Given task A:
In the forum thread about 900MX modules and power failures, how long was the customer's DEChub 900MS shut down?
Given task B:
Pick up the forum thread about 900MX modules and power failures after its last sentence and keep it going.

Source:
______

[Search for users] [Overall Top Noters] [List of all Conferences] [Download this site]

Conference netcad::hub_mgnt

Title:DEChub/HUBwatch/PROBEwatch CONFERENCE
Notice:Firmware -2, Doc -3, Power -4, HW kits -5, firm load -6&7
Moderator:NETCAD::COLELLADT
Created:Wed Nov 13 1991
Last Modified:Fri Jun 06 1997
Last Successful Update:Fri Jun 06 1997
Number of topics:4455
Total number of notes:16761

2532.0. "900MX and power failures" by CSC32::MACGREGOR (Colorado: the TRUE mid-west) Mon Jul 17 1995 16:19

    
    I understand that there is a problem with the 900MX (2.0.0) and 
    power failures when it is connected to a DH900 running 3.1.0 that
    results in having to rebuild the configuration.
    
    Does this problem still exist in DH900 4.x?  Is there a workaround?
    
    This is for a customer.
    
    Marc MacGregor
    Network Support Team
    DTN 592-4361
    
T.RTitleUserPersonal
Name
DateLines
2532.1NETCAD::DOODYMichael DoodyMon Jul 17 1995 16:546
    900MX? You mean DECconcentrator 900MX?  or DECbridge 900MX?
    
    What do you mean by power failure? When power is lost to the Hub or 
    when the module is removed while the Hub is running?
    
    md
2532.2Hardware is DECbridge 900MX (and maybe others..)CSC32::R_BUCKHave been assimilatedMon Jul 17 1995 19:1120
    Tracking similar problem to the one reported by Marc.  My customer
    states that his DECbridge 900MX (aka DECswitch 900EF), lost all
    configuration characteristics when it powered off for a period of time. 
    In his case about 45 minutes.  In fact the entire DEChub 900MS that it
    was in was shutdown for this period of time.  
    
    Customer also said he had a DECbridge 900FP experience the same
    behavior, however, I believe the actual hardware must be a DECrepeater
    900FP, since I am not aware of any bridge module by the name given. 
    Another person on our team stated that he was aware of the problem with
    DECbridge 900MX modules loosing configuration information if they are
    powered off for a period of time.  Recalls it was something like 10
    minutes for this to occur.  Was lead to believe that this problem had
    been elevated and a firmware fix was in the works.  So far I cannot
    locate anything that loks like a formal elevation.
    
    So, any confirmation or other reports of 900 series modules loosing
    configuration information when powered off for a period of time?
    
    Randall Buck
2532.3We need more accurate information of hardware & firmware please....NETCAD::BATTERSBYMon Jul 17 1995 19:4010
    >I understand that there is a problem with the 900MX (2.0.0) and
    >power failures when it is connected to a DH900 running 3.1.0 that
    >results in having to rebuild the configuration.
    
    Marc, could you help us understand what you mean by "900MX (2.0.0)"?

______

Data listing:

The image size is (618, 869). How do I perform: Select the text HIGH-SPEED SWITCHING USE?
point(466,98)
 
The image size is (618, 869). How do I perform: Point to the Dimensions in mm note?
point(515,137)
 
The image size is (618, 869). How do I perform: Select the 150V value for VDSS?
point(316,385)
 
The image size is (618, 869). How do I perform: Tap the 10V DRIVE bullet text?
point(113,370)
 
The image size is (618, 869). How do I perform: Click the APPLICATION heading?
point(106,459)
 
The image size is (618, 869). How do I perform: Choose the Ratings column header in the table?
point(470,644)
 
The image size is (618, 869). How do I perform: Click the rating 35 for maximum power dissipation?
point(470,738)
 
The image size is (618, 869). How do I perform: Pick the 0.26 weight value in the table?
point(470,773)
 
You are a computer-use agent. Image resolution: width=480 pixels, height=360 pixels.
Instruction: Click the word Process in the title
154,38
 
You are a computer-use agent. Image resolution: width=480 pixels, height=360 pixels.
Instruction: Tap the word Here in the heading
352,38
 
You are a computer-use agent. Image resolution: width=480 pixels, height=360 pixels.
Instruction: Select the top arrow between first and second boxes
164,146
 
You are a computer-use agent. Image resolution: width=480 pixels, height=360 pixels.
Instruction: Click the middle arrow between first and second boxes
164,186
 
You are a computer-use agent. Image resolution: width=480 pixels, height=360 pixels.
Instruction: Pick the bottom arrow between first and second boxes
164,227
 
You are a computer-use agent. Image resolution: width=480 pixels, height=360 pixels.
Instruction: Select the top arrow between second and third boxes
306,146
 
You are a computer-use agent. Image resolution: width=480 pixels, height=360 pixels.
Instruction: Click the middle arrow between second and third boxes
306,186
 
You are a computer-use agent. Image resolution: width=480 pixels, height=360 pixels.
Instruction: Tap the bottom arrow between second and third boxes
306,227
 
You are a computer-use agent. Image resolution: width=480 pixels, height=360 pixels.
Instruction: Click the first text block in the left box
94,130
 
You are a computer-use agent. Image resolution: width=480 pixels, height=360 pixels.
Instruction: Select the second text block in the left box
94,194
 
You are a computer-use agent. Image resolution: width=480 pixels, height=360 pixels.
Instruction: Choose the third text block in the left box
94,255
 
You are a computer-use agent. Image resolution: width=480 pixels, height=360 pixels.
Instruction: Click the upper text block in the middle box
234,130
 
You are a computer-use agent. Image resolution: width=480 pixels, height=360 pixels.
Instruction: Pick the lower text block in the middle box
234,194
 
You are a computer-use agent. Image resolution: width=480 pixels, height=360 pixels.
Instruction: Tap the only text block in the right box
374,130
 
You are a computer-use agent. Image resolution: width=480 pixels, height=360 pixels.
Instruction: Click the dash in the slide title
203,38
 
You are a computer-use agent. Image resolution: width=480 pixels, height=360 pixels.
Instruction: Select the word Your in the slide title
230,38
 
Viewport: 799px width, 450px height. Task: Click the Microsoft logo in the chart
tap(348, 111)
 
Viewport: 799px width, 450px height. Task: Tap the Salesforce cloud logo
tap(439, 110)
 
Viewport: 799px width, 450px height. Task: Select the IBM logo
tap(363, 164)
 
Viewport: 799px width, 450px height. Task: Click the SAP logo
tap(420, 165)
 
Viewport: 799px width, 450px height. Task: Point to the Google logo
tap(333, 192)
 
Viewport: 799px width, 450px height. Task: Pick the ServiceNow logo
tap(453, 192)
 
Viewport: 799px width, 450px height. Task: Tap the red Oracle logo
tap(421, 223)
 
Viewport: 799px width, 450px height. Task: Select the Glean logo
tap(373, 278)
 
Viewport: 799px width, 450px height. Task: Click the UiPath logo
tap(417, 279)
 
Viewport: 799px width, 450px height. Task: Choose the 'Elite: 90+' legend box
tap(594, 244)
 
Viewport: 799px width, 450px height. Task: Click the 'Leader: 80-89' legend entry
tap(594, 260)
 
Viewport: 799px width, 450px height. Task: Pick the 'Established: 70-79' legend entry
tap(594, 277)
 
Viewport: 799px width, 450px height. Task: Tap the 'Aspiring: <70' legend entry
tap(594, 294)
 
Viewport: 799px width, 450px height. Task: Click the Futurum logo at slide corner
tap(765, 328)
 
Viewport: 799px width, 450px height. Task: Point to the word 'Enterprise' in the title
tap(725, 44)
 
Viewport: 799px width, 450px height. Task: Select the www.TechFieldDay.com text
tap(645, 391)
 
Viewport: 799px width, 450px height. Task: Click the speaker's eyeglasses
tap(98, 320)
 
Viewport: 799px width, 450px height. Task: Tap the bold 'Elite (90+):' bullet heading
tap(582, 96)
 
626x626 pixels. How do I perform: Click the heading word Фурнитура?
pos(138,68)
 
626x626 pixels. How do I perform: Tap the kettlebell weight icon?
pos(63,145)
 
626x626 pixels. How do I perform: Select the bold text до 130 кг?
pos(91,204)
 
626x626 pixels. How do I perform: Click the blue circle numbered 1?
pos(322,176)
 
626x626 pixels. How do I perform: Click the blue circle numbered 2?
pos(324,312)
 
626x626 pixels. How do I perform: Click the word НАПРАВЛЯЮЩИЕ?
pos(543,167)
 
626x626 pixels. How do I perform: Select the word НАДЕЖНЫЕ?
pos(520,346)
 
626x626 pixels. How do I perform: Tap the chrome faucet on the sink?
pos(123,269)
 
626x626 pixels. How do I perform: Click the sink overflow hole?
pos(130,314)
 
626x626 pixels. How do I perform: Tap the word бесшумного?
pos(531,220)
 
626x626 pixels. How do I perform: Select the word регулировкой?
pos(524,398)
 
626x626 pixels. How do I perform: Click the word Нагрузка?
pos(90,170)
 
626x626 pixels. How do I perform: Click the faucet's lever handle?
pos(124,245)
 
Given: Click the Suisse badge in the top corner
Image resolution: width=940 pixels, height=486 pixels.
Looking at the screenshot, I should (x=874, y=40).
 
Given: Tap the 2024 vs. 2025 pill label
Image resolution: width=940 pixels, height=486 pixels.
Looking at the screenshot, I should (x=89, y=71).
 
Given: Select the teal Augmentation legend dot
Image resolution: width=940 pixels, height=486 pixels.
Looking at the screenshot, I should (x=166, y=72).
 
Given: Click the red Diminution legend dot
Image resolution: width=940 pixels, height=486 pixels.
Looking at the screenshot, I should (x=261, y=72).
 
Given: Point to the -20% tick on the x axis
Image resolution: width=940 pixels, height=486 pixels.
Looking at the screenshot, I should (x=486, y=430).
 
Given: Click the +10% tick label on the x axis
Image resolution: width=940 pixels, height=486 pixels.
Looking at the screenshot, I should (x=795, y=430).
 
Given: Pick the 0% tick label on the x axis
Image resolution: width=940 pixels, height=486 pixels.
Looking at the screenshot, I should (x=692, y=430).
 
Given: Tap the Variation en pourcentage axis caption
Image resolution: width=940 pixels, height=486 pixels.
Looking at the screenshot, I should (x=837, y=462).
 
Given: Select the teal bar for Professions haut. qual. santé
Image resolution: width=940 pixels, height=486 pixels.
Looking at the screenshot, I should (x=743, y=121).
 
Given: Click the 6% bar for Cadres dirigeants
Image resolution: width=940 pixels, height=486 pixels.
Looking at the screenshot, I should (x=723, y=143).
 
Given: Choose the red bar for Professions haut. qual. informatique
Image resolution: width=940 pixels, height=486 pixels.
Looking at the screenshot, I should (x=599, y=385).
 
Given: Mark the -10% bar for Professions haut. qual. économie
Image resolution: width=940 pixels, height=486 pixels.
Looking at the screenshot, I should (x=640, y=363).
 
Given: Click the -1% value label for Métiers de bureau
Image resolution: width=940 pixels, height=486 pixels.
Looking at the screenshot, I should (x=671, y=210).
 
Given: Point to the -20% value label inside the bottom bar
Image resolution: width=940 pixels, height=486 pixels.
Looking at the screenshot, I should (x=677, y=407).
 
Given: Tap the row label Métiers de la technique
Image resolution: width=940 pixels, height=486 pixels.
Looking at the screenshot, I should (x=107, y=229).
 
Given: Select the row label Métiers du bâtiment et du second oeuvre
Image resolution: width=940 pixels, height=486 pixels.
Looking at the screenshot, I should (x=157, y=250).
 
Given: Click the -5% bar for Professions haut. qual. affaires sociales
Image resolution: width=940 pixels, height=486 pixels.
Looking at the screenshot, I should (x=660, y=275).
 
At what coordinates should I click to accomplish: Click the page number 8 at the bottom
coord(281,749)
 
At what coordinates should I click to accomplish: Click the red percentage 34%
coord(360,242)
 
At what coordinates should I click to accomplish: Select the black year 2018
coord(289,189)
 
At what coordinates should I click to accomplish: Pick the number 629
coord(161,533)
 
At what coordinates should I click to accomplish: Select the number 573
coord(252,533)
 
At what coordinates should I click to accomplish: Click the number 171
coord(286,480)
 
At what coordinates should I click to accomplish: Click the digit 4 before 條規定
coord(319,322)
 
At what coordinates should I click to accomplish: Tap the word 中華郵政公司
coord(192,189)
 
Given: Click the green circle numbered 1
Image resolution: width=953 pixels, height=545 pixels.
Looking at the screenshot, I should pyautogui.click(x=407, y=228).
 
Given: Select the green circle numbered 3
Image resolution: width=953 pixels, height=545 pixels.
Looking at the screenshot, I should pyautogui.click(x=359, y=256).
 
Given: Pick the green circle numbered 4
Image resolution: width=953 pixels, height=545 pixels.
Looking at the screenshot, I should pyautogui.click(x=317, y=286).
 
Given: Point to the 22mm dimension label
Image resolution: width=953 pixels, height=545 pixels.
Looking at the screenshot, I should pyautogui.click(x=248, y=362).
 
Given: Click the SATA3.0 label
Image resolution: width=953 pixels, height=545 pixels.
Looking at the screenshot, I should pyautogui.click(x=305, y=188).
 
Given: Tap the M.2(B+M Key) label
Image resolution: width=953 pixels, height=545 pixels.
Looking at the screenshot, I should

______

Output A:
About 45 minutes.

Output B:
    Is this the firmware rev (that you are told) of the DECbridge 900MX?
    If so, there is no such rev 2.0.0 of the DECbridge 900MX *or* of the
    DECswitch 900EF.
    
    Bob
2532.4What does the customer mean by Configuration?NETCAD::BATTERSBYMon Jul 17 1995 19:4610
    Furthermore....I suspect we need to clear up a possible
    descrepancy as to what is meant by "configuration characteristics".
    Is the customer referring to his HUBwatch created configuration,
    or is he referring to parameters stored in NVRAM?
    HUBwatch created configurations are not stored in the DECbridge 900MX
    (aka DECswitch 900EF), the HUBwatch created configuration is stored
    in the MAM. I realize terminologies can get confusing and
    mis-understood over the phone etc.
    
    Bob
2532.5CSC32::MACGREGORColorado: the TRUE mid-westMon Jul 17 1995 19:4923
    
    Bob,
    
    I suppose the 2.0.0 could be a software version.  Unfortunately I'm not
    too familar with the HUB products and I took the information to be
    accurate.  I was told that the DECbridge 900MX was running firmware
    2.0.0 (I guess not 8^)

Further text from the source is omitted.